Pun begitu, bukan berarti spirit mereka untuk terus mengobarkan rasa kebangsaan luntur. Di bawah pimpinan R. Maladi, mereka sering menyiarkan lagu-lagu bernuansa perjuangan, seperti “Ayak-ayakan Kaloran” dan gending “Puspawarna”.
Tapi kemudian, R. Maladi pun sering dipanggil pemerintah pendudukan Jepang akibat siaran-siaran SRV itu. Adapun pasca-pendudukan Jepang berakhir, SRV jadi corong penyiaran kemerdekaan Indonesia ke dunia luar.
Demi mencegah direbutnya SRV di Solo oleh sekutu dan Belanda yang ingin kembali menguasai Indonesia, SRV yang berganti nama menjadi RRI pada 11 September 1945, memindahkan sejumlah perangkat ke Desa Balong, Karanganyar, Jawa Tengah.

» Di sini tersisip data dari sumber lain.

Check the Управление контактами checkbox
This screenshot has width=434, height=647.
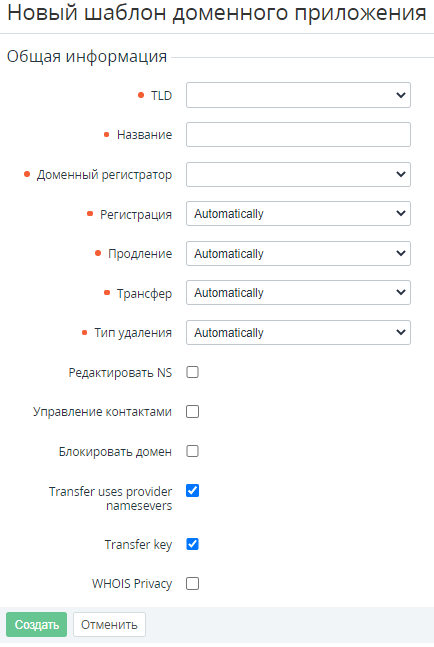coord(193,412)
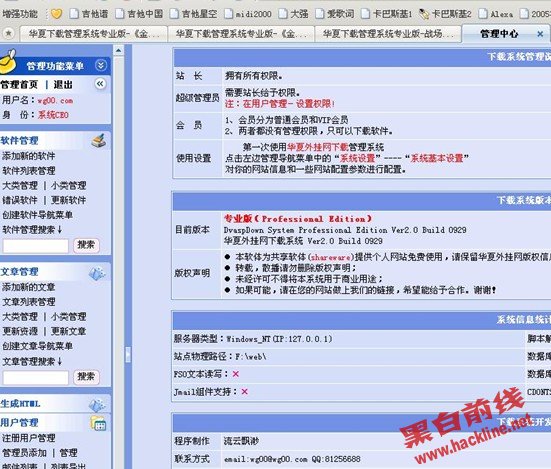Click the 软件管理 section icon
This screenshot has height=469, width=551.
point(99,140)
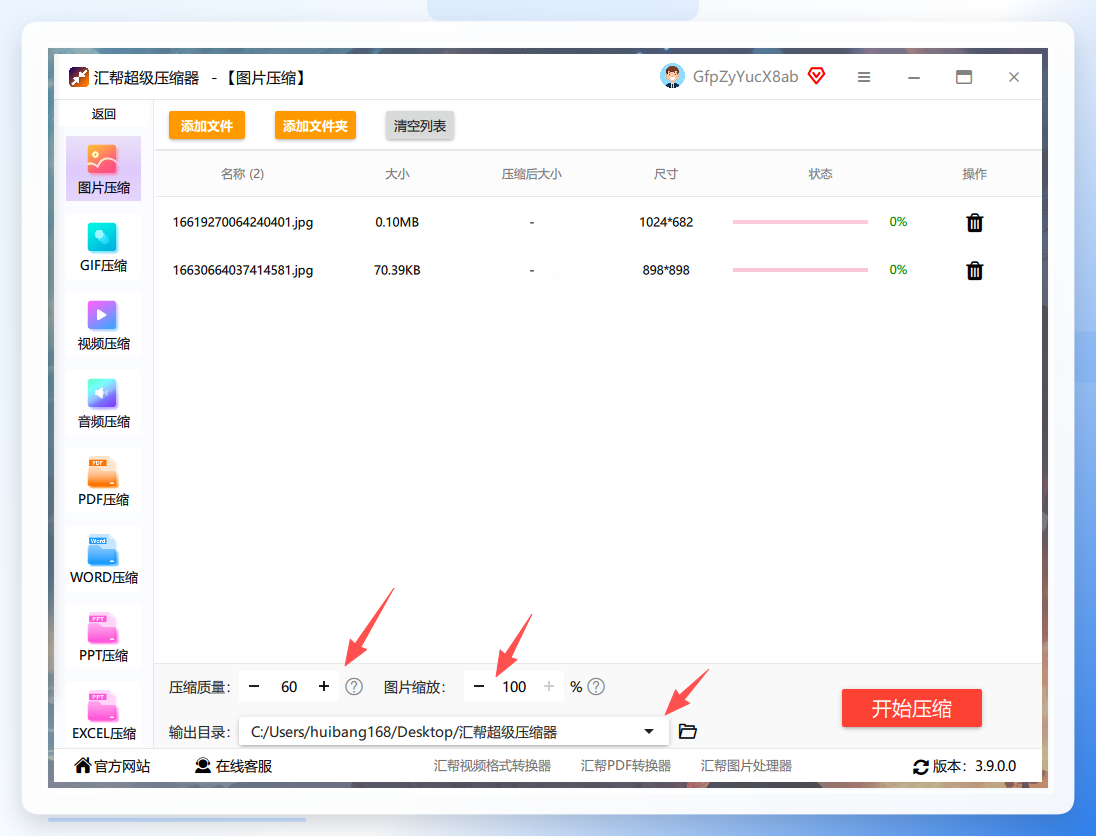This screenshot has height=836, width=1096.
Task: Open the 音频压缩 audio compression tool
Action: [x=103, y=403]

Dari situlah berita kemerdekaan ditransmisikan menuju Bukittinggi, Sumatera Barat dan kemudian ke Aceh. Dari negeri Serambi Mekah itu, berita kemerdekaan Indonesia bisa terdengar sampai ke Singapura, India dan kemudian PBB.
Berita-berita tentang perlawanan militer dan rakyat Indonesia terus bisa disiarkan, kendati terdapat beberapa upaya pembungkaman dari Belanda. Contohnya pada 25 November 1945, di mana sekutu mencoba membom markas RRI di Solo. Beruntung, saat itu R. Maladi sudah memindahkan markas RRI ke Tawangmangu.